Cone snails have separate sexes, and produce eggs that typically adhere to a hard surface and undergo internal fertilization (Kohn, 1959). The type of larval development has a significant impact on the dispersal abilities of these venomous marine snails (Cunha et al., 2005). Larvae exhibiting nonplanktonic lecithotrophic developmental mode have no pelagic phase, while planktotrophic larvae may remain in the water column for large periods (Jablonski, 1986). The present study aims to analyze the genetic diversity of Conus litteratus Linnaeus, 1758 (Gastropoda, Conidae) from the Lakshadweep archipelagos in the Indian Ocean.

Materials and Methods

Sample collection and morphological analyses

Five specimens were collected from the lagoon of Agatti, Andrott and Kalpeni Islands of Lakshadweep archipelago, Arabian Sea (Fig. 1) by snorkeling after obtaining field permit from the Lakshadweep administration. Tissue samples from the foot muscle were preserved in 95% ethanol. Taxonomy based on the following morphological characters of the shell (color, standard length (SL); shell width (SW); aperture height (AH); relative spire height (RSH = (SL − AH)/SL); position of the maximum diameter (PMD) = HMD/AH) followed Röckel, Korn & Kohn (1995).

Figure 1: Sample collection location, Islands of Lakshadweep archipelago, Arabian Sea, Indian Ocean.

Download full-size image

DOI: 10.7717/peerj.15534/fig-1

DNA extraction and PCR amplification

DNA was isolated from the preserved tissue using a customized marine premium kit Origin ORIonX (ODP324 02P), according to the manufacturer’s instructions. The purity and quantity of isolated DNA were tested by Nanodrop (Eppendorf Pvt. Ltd, Chennai, Tamilnadu, India). The partial portion of the mitochondrial gene cytochrome c oxidase subunit I (COI) gene was amplified using the universal primers LCO1490/HCO2198 (Folmer et al., 1994). A fragment of the ribosomal 16S rRNA was amplified using the 16Sar/16Sbr primers (Palumbi, 1996). All PCR reactions were performed as previously described in Laxmilatha et al. (2021) and Ameri et al. (2022) with slight modifications. Reaction volume of 25 μl, containing 40 ng of DNA, 2.5 mM MgCl₂ and 0.3 mM of each primer. The amplification reaction consisted of an initial denaturation step at 94 °C for 5 min, followed by 35 cycles of denaturation at 95 °C for 30 s, annealing for 35 s at 48 °C for COI and 52 °C for 16S rRNA with an extension at 72 °C for 1 min. The final extension was at 72 °C for 5 min.

Phylogenetic analyses

COI and 16S rRNA sequences of the five specimens from the Arabian Sea were submitted to GenBank, NCBI and accession numbers were obtained. COI and 16S rRNA sequences from the Pacific specimens were retrieved from NCBI database (Table 1). All the sequences (600 bp for COI and 477 bp for 16S rRNA) were aligned in a final data set using the software BIO Edit (Hall, 1999). A maximum likelihood (ML) analysis (1,000 bootstrap) with Kimura-2-parameters (K2P) was performed for each gene, separately using MEGA 7 (Kumar, Stecher & Tamura, 2016). Based on previous studies (Puillandre et al., 2014), Californiconus californicus was selected as the outgroup.

Table 1:

C. litteratus Specimens used for phylogenetic analyses.

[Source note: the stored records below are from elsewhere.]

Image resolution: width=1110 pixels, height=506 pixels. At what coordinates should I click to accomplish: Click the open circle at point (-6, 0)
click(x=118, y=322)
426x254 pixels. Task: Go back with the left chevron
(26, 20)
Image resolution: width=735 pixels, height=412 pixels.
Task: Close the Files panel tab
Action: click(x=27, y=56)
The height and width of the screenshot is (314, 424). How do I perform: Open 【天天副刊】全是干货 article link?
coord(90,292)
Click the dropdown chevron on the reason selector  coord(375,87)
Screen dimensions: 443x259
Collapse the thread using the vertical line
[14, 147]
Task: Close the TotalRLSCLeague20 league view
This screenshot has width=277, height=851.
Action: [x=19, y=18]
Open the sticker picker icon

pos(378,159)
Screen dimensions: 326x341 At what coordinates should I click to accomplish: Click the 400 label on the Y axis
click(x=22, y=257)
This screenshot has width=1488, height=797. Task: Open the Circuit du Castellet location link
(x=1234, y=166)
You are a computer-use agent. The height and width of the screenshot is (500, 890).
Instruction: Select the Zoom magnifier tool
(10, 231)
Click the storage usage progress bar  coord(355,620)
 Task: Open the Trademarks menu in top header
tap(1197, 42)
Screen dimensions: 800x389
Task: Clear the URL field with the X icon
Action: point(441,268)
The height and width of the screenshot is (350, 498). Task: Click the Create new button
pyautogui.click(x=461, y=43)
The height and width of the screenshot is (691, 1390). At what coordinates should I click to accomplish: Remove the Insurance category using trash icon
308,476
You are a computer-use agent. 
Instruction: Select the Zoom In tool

Sl. No	Species	Specimen voucher	Location	NCBI accession numbers
Sl. No	Species	Specimen voucher	Location	COI	16S rRNA
1	C. litteratus	LD008.1	Agatti, Lakshadweep Arabian Sea, Indian Ocean	ON942252	ON943042
2	C. litteratus	LD008.2	Agatti, Lakshadweep Arabian Sea, Indian Ocean	ON942253	ON943043
3	C. litteratus	LD008.3	Kalpeni, Lakshadweep, Arabian Sea, Indian Ocean	ON942254	ON943044
4	C. litteratus	LD008.4	Kalpeni, Lakshadweep, Arabian Sea, Indian Ocean	ON942255	ON943045
5	C. litteratus	LD008.5	Kavaratti, Lakshadweep, Arabian Sea, Indian Ocean	ON942256	ON943046
6	C. litteratus	_	Pacific Ocean	KJ550336	EU794329
7	C. litteratus	MNHN:IM-2007-30755	Pacific Ocean	KJ550338	KJ550867
8	C. litteratus	_	Pacific Ocean	KJ550337	HM212495
9	C. litteratus	UF303218	Pacific Ocean	KJ549941	KJ550652

DOI: 10.7717/peerj.15534/table-1

A timetree was inferred using the Realtime method ML (Tamura et al., 2012) and the Hasegawa-Kishino-Yano model HKY G+I. The best-fit model was selected using IQ tree model finder (Kalyaanamoorthy et al., 2017). The timetree was computed using calibration constraints obtained from previous studies (Williams & Duda, 2008) and also confirmed with Timetree database (http://www.timetree.org) (Kumar et al., 2017). The estimated log-likelihood value is −1,671.9546. A discrete Gamma distribution was used to model evolutionary rate differences (+G, parameter = 200.0000).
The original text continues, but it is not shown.